[Start of section]
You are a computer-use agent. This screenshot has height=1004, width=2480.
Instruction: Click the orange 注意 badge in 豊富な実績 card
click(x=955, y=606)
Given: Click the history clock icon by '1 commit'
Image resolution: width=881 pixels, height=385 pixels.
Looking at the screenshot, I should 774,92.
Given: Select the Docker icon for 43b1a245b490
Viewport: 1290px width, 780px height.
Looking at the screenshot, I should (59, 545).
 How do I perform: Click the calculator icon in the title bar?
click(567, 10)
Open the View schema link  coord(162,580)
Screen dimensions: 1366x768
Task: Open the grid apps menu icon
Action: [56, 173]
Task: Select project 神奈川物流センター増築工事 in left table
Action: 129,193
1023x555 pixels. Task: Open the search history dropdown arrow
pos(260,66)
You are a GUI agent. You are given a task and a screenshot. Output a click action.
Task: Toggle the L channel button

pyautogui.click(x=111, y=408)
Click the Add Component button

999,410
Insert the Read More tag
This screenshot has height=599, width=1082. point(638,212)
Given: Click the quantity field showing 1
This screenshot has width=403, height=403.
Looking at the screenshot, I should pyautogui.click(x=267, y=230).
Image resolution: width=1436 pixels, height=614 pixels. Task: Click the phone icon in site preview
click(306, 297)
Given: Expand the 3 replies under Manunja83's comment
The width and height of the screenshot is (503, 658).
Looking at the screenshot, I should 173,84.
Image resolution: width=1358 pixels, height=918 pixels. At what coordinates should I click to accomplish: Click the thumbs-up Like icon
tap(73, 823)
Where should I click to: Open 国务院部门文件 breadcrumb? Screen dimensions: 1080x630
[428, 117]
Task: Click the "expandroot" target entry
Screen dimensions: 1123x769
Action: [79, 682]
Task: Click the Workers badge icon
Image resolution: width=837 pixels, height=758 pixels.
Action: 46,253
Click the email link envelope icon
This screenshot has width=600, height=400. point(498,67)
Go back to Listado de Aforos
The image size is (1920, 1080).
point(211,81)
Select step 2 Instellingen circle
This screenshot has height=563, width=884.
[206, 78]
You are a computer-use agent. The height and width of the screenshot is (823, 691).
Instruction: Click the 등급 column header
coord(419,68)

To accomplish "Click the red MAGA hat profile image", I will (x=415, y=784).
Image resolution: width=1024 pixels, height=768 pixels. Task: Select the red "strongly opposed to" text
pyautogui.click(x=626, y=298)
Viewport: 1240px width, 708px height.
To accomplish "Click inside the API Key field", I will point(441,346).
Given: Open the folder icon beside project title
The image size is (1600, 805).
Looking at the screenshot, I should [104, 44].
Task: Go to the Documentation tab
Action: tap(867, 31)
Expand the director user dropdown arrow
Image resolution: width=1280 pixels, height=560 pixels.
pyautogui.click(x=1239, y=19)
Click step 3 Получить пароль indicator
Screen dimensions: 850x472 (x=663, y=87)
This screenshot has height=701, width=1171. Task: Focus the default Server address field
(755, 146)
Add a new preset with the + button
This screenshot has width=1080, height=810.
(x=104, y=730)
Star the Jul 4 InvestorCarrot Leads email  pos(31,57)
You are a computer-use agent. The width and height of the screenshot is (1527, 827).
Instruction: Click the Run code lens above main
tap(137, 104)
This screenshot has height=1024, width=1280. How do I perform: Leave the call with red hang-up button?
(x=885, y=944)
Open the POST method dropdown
[End of section]
== TRY IT ==
Send back all the records above word for word.

== TASK OUTPUT ==
You are a computer-use agent. This screenshot has height=1004, width=2480.
Instruction: Click the orange 注意 badge in 豊富な実績 card
click(x=955, y=606)
Given: Click the history clock icon by '1 commit'
Image resolution: width=881 pixels, height=385 pixels.
Looking at the screenshot, I should 774,92.
Given: Select the Docker icon for 43b1a245b490
Viewport: 1290px width, 780px height.
Looking at the screenshot, I should (59, 545).
 How do I perform: Click the calculator icon in the title bar?
click(567, 10)
Open the View schema link  coord(162,580)
Screen dimensions: 1366x768
Task: Open the grid apps menu icon
Action: [56, 173]
Task: Select project 神奈川物流センター増築工事 in left table
Action: 129,193
1023x555 pixels. Task: Open the search history dropdown arrow
pos(260,66)
You are a GUI agent. You are given a task and a screenshot. Output a click action.
Task: Toggle the L channel button

pyautogui.click(x=111, y=408)
Click the Add Component button

999,410
Insert the Read More tag
This screenshot has height=599, width=1082. point(638,212)
Given: Click the quantity field showing 1
This screenshot has width=403, height=403.
Looking at the screenshot, I should pyautogui.click(x=267, y=230).
Image resolution: width=1436 pixels, height=614 pixels. Task: Click the phone icon in site preview
click(306, 297)
Given: Expand the 3 replies under Manunja83's comment
The width and height of the screenshot is (503, 658).
Looking at the screenshot, I should 173,84.
Image resolution: width=1358 pixels, height=918 pixels. At what coordinates should I click to accomplish: Click the thumbs-up Like icon
tap(73, 823)
Where should I click to: Open 国务院部门文件 breadcrumb? Screen dimensions: 1080x630
[428, 117]
Task: Click the "expandroot" target entry
Screen dimensions: 1123x769
Action: [79, 682]
Task: Click the Workers badge icon
Image resolution: width=837 pixels, height=758 pixels.
Action: 46,253
Click the email link envelope icon
This screenshot has width=600, height=400. point(498,67)
Go back to Listado de Aforos
The image size is (1920, 1080).
point(211,81)
Select step 2 Instellingen circle
This screenshot has height=563, width=884.
[206, 78]
You are a computer-use agent. The height and width of the screenshot is (823, 691).
Instruction: Click the 등급 column header
coord(419,68)

To accomplish "Click the red MAGA hat profile image", I will (x=415, y=784).
Image resolution: width=1024 pixels, height=768 pixels. Task: Select the red "strongly opposed to" text
pyautogui.click(x=626, y=298)
Viewport: 1240px width, 708px height.
To accomplish "Click inside the API Key field", I will point(441,346).
Given: Open the folder icon beside project title
The image size is (1600, 805).
Looking at the screenshot, I should [104, 44].
Task: Go to the Documentation tab
Action: tap(867, 31)
Expand the director user dropdown arrow
Image resolution: width=1280 pixels, height=560 pixels.
pyautogui.click(x=1239, y=19)
Click step 3 Получить пароль indicator
Screen dimensions: 850x472 (x=663, y=87)
This screenshot has height=701, width=1171. Task: Focus the default Server address field
(755, 146)
Add a new preset with the + button
This screenshot has width=1080, height=810.
(x=104, y=730)
Star the Jul 4 InvestorCarrot Leads email  pos(31,57)
You are a computer-use agent. The width and height of the screenshot is (1527, 827).
Instruction: Click the Run code lens above main
tap(137, 104)
This screenshot has height=1024, width=1280. How do I perform: Leave the call with red hang-up button?
(x=885, y=944)
Open the POST method dropdown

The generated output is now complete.